Alcohol use amongst older people is a neglected area in research and in policy and practice. Although alcohol use has attracted a significant amount of government and media attention in the last decade, this has been dominated by the spotlight on younger people’s drinking. There is very restricted research about older people’s experience of alcohol and because of this, their reasons for drinking and the kinds of services and responses they would like to see to alcohol related health and social problems are not well documented.
This project grew out of collaboration between Age Concern Brighton, Hove and Portslade, the Drug and Alcohol Action Team and the Adult Social Care Team at Brighton and Hove City Council. The partnership grew to include the Primary Care Trust, the Sheltered Housing Team and Health and researchers from SSPARC and funding was secured from the Brighton and Sussex Community Knowledge Exchange (BSCKE) to carry out the research.
The project commenced in 2007 and ended in 2008.
The purpose of this research was to build on the previous scoping study and generate a wider evidence base by asking older people themselves about the role of alcohol in their lives.

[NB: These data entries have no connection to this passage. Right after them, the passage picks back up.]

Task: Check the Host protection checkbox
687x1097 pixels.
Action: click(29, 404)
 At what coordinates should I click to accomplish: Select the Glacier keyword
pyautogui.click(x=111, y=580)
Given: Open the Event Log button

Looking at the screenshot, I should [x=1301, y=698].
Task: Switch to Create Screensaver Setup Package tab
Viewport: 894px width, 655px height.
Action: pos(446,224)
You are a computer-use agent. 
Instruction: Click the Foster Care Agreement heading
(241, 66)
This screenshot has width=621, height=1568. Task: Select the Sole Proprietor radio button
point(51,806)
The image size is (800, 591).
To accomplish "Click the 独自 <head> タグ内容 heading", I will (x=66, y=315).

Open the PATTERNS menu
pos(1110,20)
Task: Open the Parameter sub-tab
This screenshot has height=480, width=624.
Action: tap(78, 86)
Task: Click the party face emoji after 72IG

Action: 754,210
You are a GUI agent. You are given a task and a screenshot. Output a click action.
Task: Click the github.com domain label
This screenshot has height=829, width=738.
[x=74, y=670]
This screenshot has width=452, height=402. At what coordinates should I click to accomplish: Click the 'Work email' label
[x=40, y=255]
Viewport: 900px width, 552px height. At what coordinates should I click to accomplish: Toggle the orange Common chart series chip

The aim was to provide an angle that previous research has tended to neglect, namely, understanding people’s life journeys as they get older, the kinds of issues they face, their problems and concerns and how alcohol may relate to these factors.
A key theme in the proposal was that older people should be trained to carry out the research with the dual purpose that it would be beneficial for them personally in terms of developing further skills and would also create expertise which could be drawn on in other community research projects.
This was a small scale qualitative study conducted in selected areas of Brighton and Hove. We do not claim we have a representative picture of older people‟s use of alcohol, but this study does offer insights into how a selection of older people view their drinking and what it means to them. In view of the limited research on this topic this study makes a useful contribution to understanding. Although we cannot know how typical the older people we spoke to were, the focus group discussions did enable us to get a wider perspective by asking participants to reflect on the relationship between ageing and alcohol use more generally.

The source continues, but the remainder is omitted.